- [İstenen Çalışmalar]:
- a) Latin Amerika'da Türklere duyulan sempatiyi anlatan metinde "Latin Amerika'da Türklere" ile "değilim ama neyse." arasındaki bölümü, bu iki ifade de dahil olmak üzere, hiçbir değişiklik yapmadan yazınız.
- b) Latin Amerika'da Türklere duyulan sempatiyi anlatan metni, son cümlesinden sonra sürdürerek bir sonraki bölümünü yazınız.

- [Alıntılanan Metin]:
• • • •
Latin Amerika'da Türklere Karşı Neden Ekstra Bir Sempati Besleniyor?
latin amerika'da türk olmak çok eğlenceli bir deneyim
hatta türk olmaktan hiç bu kadar keyif almamıştım diyeyim de siz anlayın. kız tavlamanın en kolay yolunun türk olduğunuzu söylemenin olduğu tek yer, belki de latin amerika'dır. abartmıyorum ve milliyetçi birisi de değilim, bilen bilir. gittiğim her yerde doğal olarak memleketim soruluyor ve türkiyeli olduğumu söylediğimde, ablalar hemen benimle flört etmeye başlıyorlar. yakışıklı da değilim ama neyse.
• • • •
- [Alıntılanan Kayıtlar]:

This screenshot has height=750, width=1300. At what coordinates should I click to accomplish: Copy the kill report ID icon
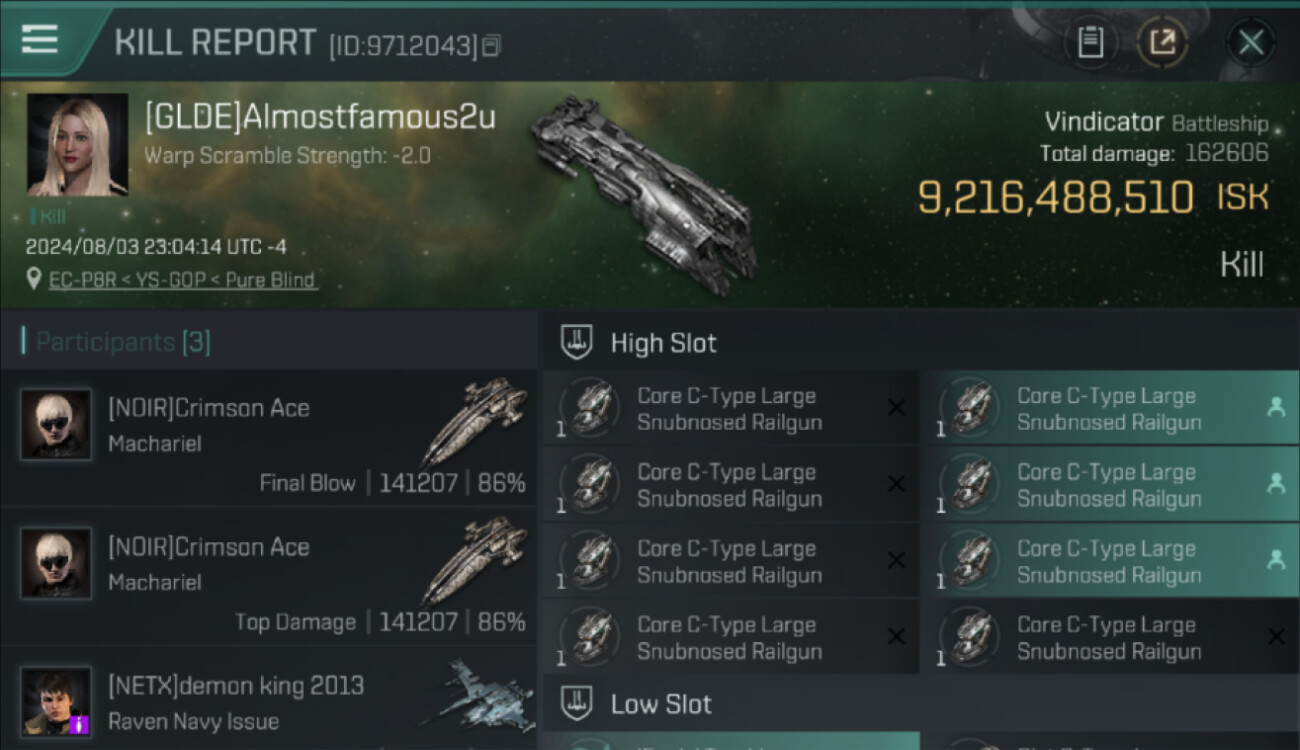[x=491, y=45]
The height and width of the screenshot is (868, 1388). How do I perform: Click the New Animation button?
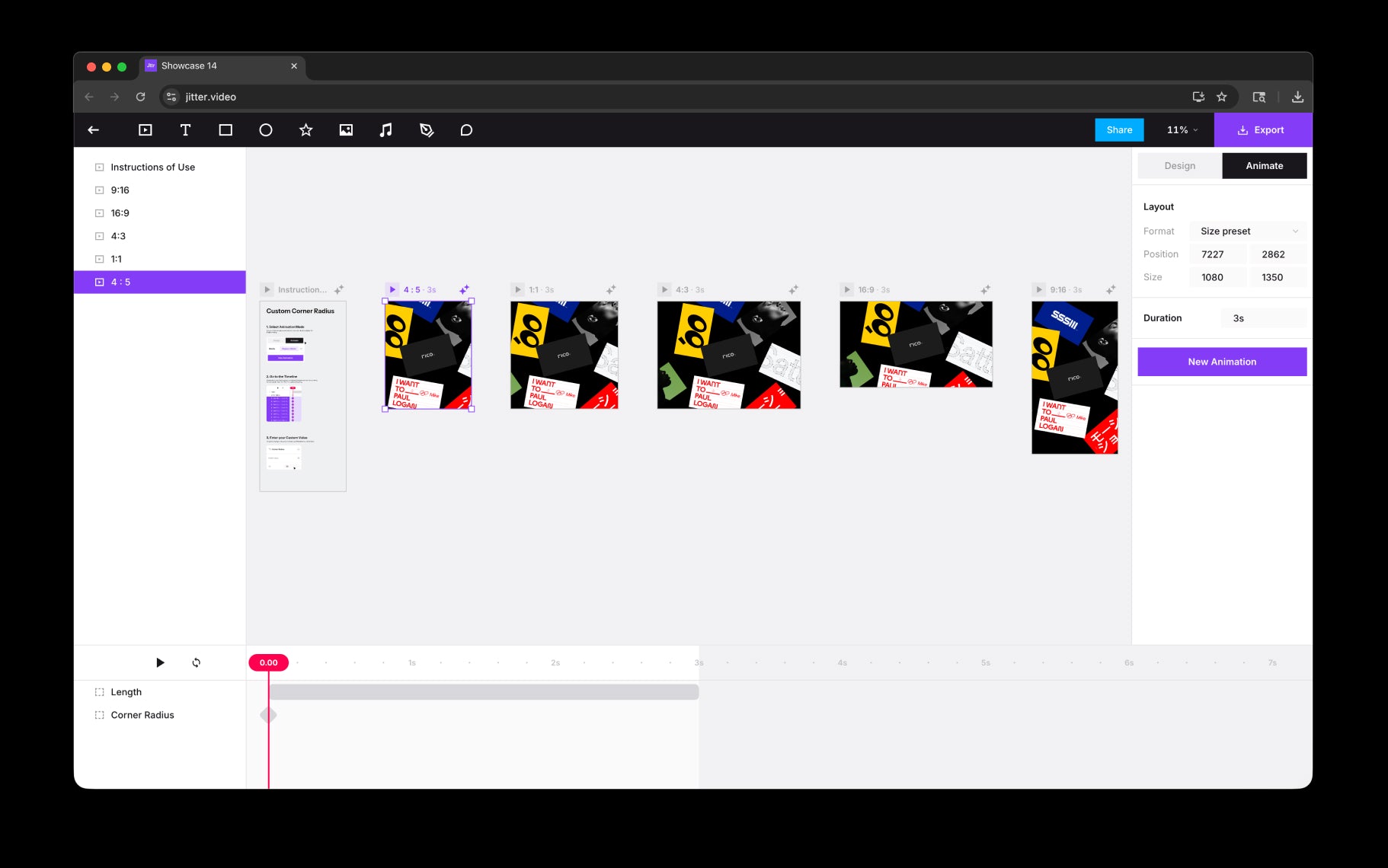[1222, 362]
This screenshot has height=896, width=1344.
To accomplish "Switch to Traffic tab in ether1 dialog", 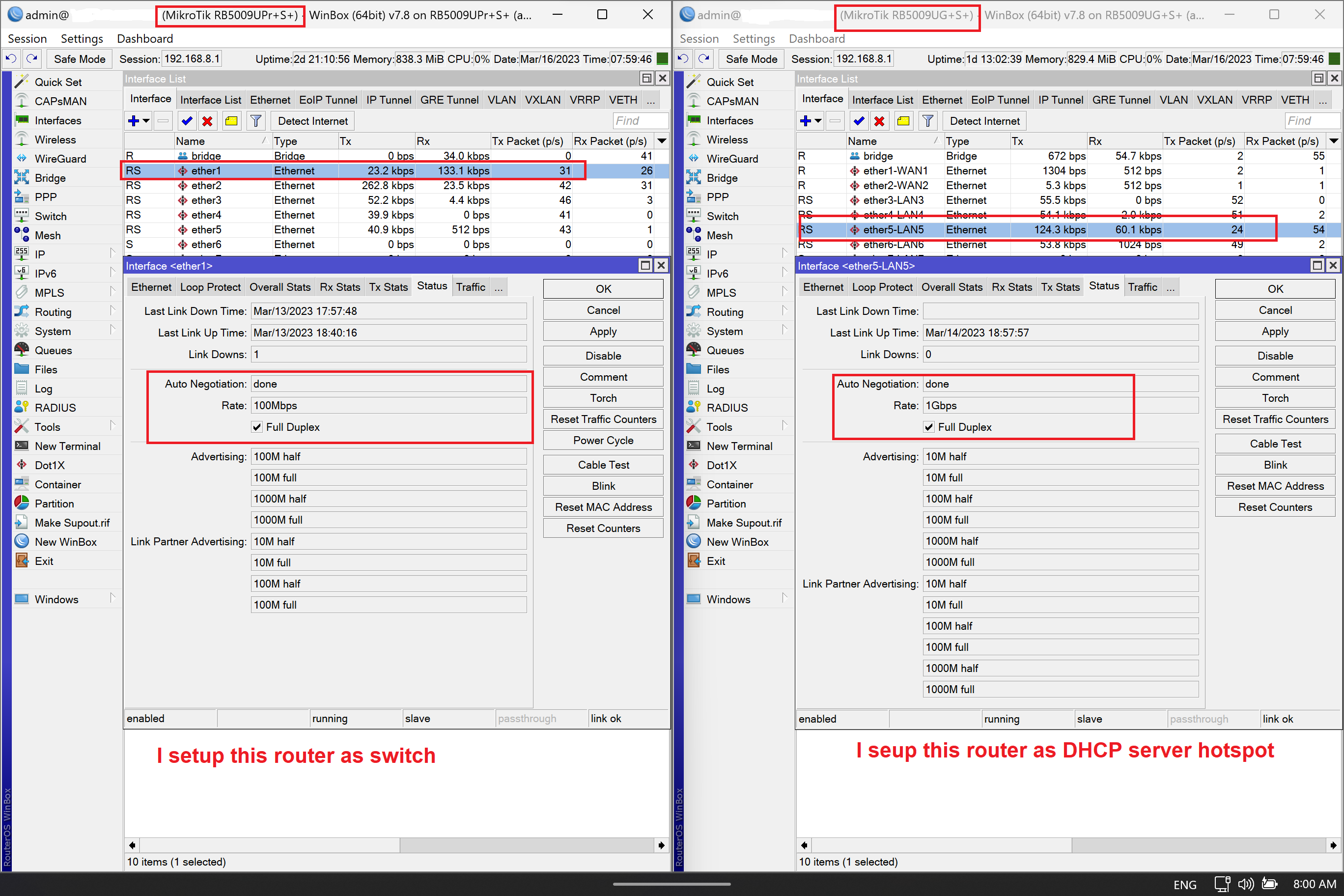I will tap(470, 287).
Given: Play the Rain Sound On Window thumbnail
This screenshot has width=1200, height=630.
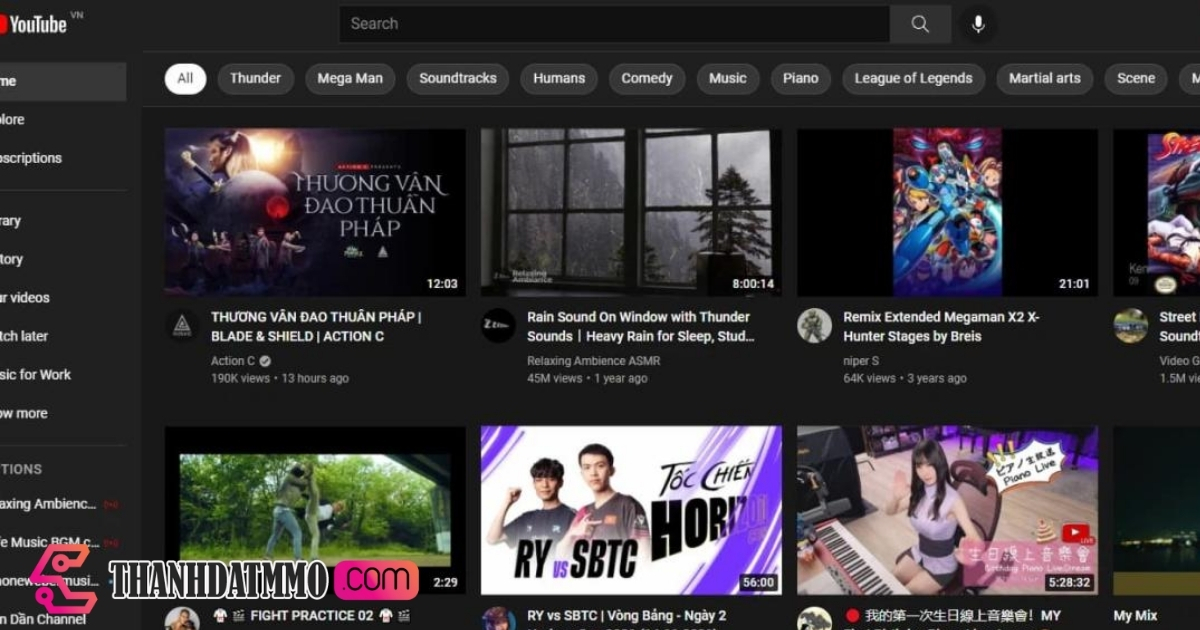Looking at the screenshot, I should [x=630, y=211].
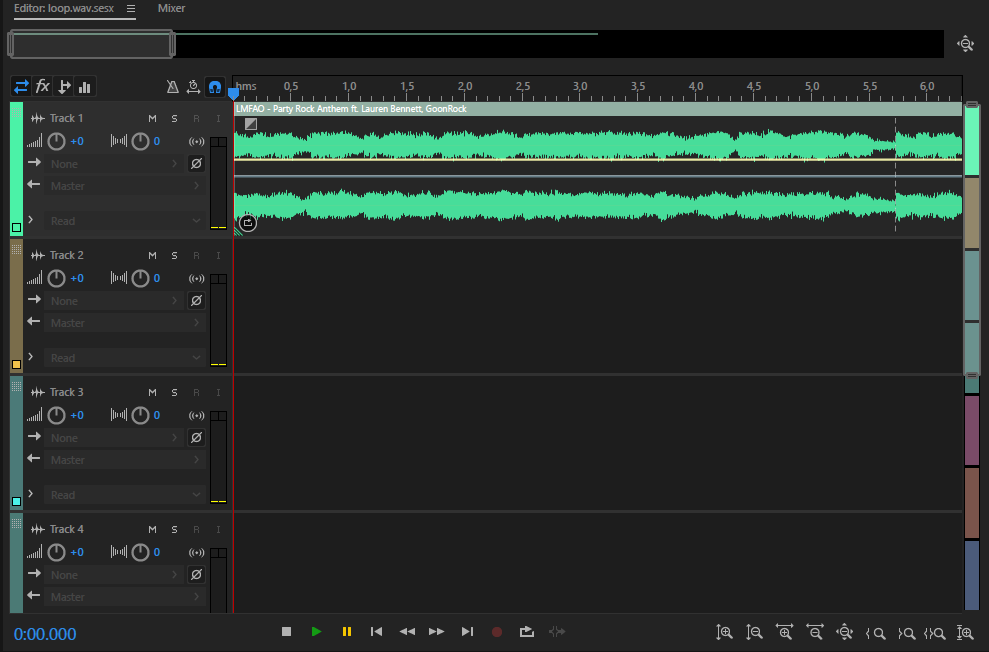989x652 pixels.
Task: Mute Track 1
Action: pos(152,119)
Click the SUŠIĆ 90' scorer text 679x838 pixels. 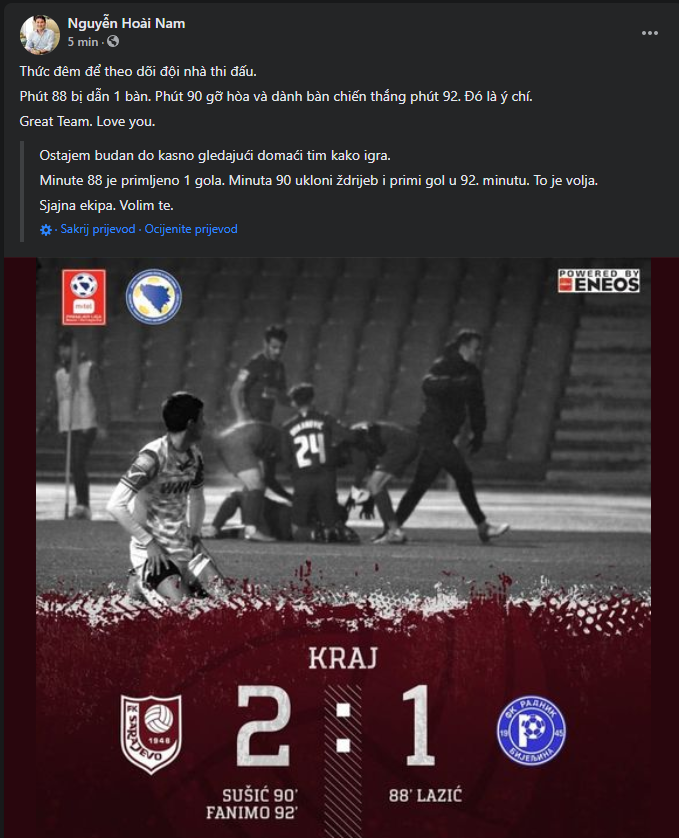(x=260, y=795)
• • • •
- [Yanıtlar]:
- a)
Latin Amerika'da Türklere Karşı Neden Ekstra Bir Sempati Besleniyor?
latin amerika'da türk olmak çok eğlenceli bir deneyim
hatta türk olmaktan hiç bu kadar keyif almamıştım diyeyim de siz anlayın. kız tavlamanın en kolay yolunun türk olduğunuzu söylemenin olduğu tek yer, belki de latin amerika'dır. abartmıyorum ve milliyetçi birisi de değilim, bilen bilir. gittiğim her yerde doğal olarak memleketim soruluyor ve türkiyeli olduğumu söylediğimde, ablalar hemen benimle flört etmeye başlıyorlar. yakışıklı da değilim ama neyse.

- b)
şakası bir yana, nedenini anlayamadığım bir şekilde ciddi bir türk ve türkiye sempatisi var latin amerika'da. öyle ki bazen insanları aldatıyormuşum/hile yapıyormuşum hissine kapılıyorum. örneğin; meksika'da atlı polislerden atlarını bir tur istediğimde hemen vermişlerdi, üstüne bir de telefonu polise verip birkaç fotoğraf çektirmiştim. normalde turistlerin sokulmadığı bazı arkeolojik kazı alanlarına, sadece türk olduğumu, ertesi gün ülkeden ayrılacağımı söyleyip girebilmiştim. inanmazsınız, bazı kodaman amerikalı ve ingiliz turistler de vardı ama onlar bana bakarken ben en özel mekanların tadını çıkarmıştım.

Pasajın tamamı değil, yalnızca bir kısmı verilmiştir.